** start DATA FOR THIS EXERCISE **

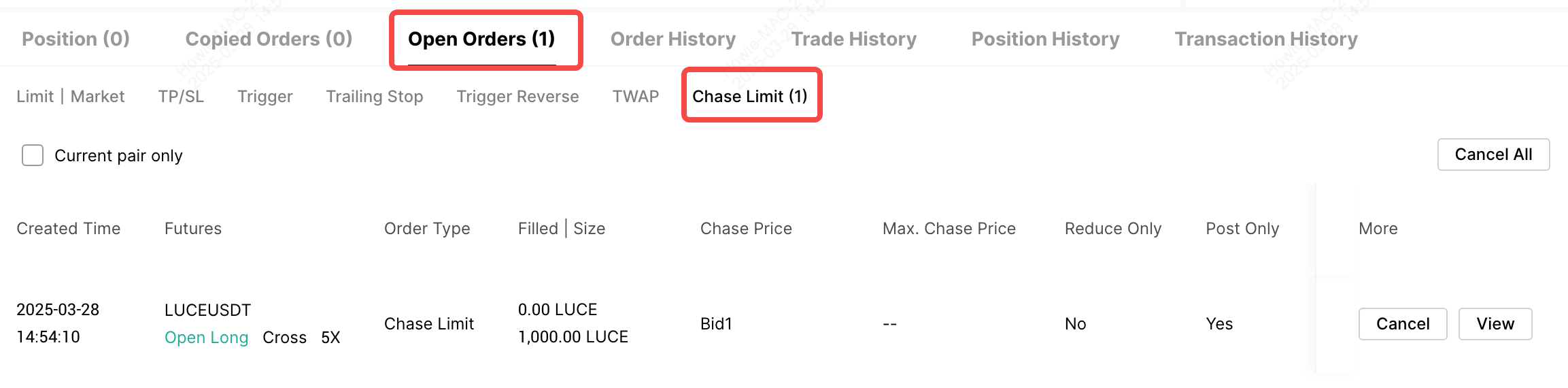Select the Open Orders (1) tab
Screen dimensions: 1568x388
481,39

** end DATA FOR THIS EXERCISE **
** start DATA FOR THIS EXERCISE **

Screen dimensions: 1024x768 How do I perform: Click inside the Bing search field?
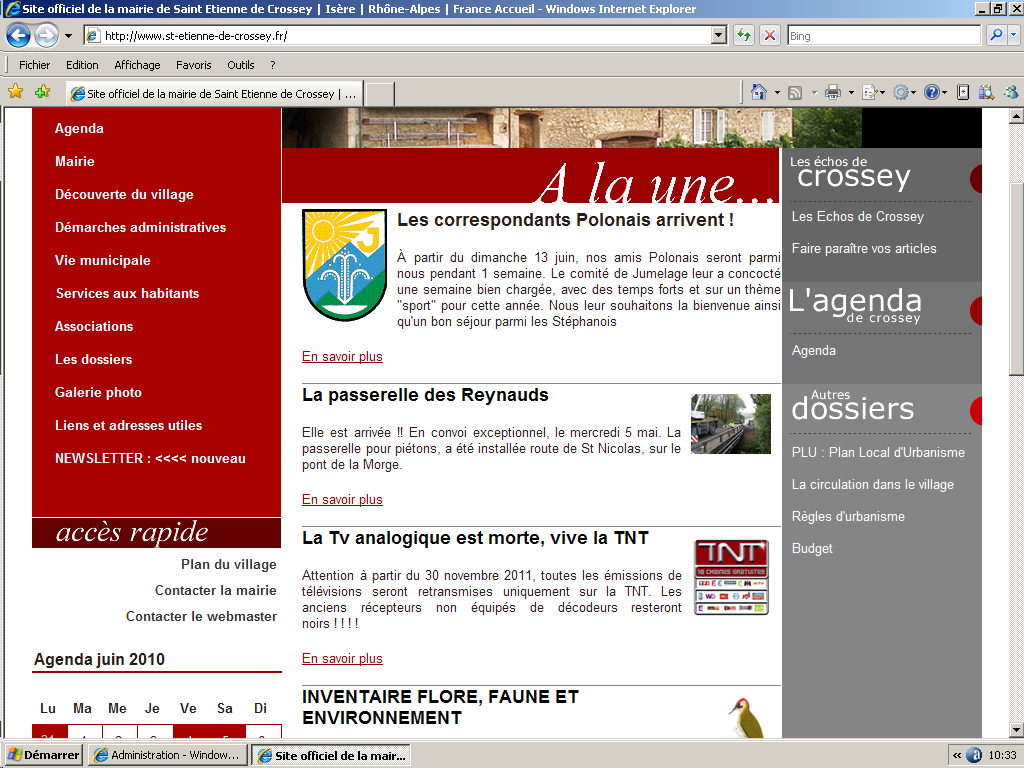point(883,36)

** end DATA FOR THIS EXERCISE **

DIRECTION | Update the items from the line with "Screen dimensions: 1024x768" to the line with "point(883,36)" by replacing "search field" with "search box" and leaving everything else unchanged. Give only these lines and omit the pictures.

THE RESPONSE |
Screen dimensions: 1024x768 How do I perform: Click inside the Bing search box?
point(883,36)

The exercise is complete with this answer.